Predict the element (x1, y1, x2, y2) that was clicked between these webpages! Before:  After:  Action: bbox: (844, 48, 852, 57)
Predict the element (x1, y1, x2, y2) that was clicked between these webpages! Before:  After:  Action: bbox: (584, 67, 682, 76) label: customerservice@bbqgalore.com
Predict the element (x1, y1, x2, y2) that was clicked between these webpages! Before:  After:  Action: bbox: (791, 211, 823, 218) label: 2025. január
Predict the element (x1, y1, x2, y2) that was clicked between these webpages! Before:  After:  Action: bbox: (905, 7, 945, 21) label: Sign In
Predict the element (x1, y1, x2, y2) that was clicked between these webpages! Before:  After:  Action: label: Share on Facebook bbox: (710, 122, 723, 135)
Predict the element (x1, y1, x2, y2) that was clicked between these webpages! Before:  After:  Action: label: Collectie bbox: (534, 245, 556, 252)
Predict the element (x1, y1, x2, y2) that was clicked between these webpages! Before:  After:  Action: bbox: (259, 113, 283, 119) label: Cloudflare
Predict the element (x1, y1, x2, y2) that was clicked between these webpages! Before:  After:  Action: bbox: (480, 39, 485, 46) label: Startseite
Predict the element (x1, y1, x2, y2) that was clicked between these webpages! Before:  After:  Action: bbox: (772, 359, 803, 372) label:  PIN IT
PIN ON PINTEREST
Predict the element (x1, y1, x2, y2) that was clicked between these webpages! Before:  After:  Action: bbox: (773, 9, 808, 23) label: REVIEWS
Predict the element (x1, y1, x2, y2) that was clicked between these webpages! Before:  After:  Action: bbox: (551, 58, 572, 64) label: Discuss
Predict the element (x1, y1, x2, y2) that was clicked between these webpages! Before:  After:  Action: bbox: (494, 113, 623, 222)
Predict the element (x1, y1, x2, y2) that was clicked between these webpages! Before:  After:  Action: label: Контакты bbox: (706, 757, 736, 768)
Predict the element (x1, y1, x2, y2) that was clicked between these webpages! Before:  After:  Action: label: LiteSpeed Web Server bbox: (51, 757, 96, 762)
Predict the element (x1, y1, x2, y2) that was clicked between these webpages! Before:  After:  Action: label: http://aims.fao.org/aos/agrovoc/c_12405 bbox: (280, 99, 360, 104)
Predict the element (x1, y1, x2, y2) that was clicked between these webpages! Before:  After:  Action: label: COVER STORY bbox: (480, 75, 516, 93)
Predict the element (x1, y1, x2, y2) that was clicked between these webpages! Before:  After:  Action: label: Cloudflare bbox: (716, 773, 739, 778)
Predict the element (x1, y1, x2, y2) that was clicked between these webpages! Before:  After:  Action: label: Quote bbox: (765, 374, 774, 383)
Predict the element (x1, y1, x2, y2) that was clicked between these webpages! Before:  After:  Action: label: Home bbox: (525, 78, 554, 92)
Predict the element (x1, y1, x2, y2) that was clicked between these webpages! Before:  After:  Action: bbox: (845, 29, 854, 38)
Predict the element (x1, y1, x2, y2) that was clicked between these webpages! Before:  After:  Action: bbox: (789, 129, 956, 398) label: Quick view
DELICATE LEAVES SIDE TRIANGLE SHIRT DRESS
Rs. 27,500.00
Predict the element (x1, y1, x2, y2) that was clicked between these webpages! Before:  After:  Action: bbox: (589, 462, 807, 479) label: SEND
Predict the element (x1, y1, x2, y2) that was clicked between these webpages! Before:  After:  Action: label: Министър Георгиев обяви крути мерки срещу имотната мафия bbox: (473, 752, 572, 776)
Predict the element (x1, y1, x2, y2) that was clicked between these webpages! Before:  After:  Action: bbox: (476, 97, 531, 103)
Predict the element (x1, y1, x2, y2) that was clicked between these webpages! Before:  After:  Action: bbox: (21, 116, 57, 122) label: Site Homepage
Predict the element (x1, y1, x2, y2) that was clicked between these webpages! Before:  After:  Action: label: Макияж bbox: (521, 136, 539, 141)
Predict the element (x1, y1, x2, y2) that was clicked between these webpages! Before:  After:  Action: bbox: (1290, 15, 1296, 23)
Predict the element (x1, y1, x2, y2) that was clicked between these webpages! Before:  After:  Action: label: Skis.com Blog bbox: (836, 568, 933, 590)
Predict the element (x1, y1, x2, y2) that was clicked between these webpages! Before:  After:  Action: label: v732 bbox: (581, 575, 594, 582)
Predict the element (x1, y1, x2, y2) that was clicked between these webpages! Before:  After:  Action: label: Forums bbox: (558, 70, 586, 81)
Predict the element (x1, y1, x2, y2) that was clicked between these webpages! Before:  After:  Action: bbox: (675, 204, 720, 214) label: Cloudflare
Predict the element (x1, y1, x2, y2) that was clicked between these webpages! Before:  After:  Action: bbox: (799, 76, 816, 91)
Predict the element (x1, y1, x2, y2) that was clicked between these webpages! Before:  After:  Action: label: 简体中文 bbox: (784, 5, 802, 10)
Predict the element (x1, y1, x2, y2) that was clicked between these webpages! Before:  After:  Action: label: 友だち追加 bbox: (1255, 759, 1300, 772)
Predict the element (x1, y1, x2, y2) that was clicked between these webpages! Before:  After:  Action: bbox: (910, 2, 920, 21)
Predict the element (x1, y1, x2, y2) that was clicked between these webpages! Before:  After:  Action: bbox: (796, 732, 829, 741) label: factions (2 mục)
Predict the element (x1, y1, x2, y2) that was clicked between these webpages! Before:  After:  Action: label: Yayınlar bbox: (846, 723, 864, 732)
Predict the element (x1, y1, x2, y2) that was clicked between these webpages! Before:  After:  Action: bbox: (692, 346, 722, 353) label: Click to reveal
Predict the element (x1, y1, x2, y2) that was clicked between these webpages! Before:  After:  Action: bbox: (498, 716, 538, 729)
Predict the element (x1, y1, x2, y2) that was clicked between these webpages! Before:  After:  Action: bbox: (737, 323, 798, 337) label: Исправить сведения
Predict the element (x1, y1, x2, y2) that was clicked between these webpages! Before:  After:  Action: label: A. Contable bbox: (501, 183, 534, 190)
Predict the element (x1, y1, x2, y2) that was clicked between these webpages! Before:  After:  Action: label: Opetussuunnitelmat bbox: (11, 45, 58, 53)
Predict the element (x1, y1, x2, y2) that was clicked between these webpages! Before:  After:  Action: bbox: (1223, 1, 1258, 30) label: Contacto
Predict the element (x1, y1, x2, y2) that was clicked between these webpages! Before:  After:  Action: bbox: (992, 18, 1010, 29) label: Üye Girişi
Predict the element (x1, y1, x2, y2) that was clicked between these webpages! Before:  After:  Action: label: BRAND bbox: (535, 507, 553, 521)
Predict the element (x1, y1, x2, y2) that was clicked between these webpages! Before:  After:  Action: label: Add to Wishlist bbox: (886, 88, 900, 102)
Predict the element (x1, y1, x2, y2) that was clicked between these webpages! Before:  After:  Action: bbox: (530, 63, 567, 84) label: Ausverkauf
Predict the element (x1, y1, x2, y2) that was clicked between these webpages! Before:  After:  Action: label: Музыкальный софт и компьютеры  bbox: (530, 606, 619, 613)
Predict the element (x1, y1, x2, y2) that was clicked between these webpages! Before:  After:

□ □ □

Exercise:
List every line above that contains the string "Cloudflare", matching its case exactly.

The answer:
Predict the element (x1, y1, x2, y2) that was clicked between these webpages! Before:  After:  Action: bbox: (259, 113, 283, 119) label: Cloudflare
Predict the element (x1, y1, x2, y2) that was clicked between these webpages! Before:  After:  Action: label: Cloudflare bbox: (716, 773, 739, 778)
Predict the element (x1, y1, x2, y2) that was clicked between these webpages! Before:  After:  Action: bbox: (675, 204, 720, 214) label: Cloudflare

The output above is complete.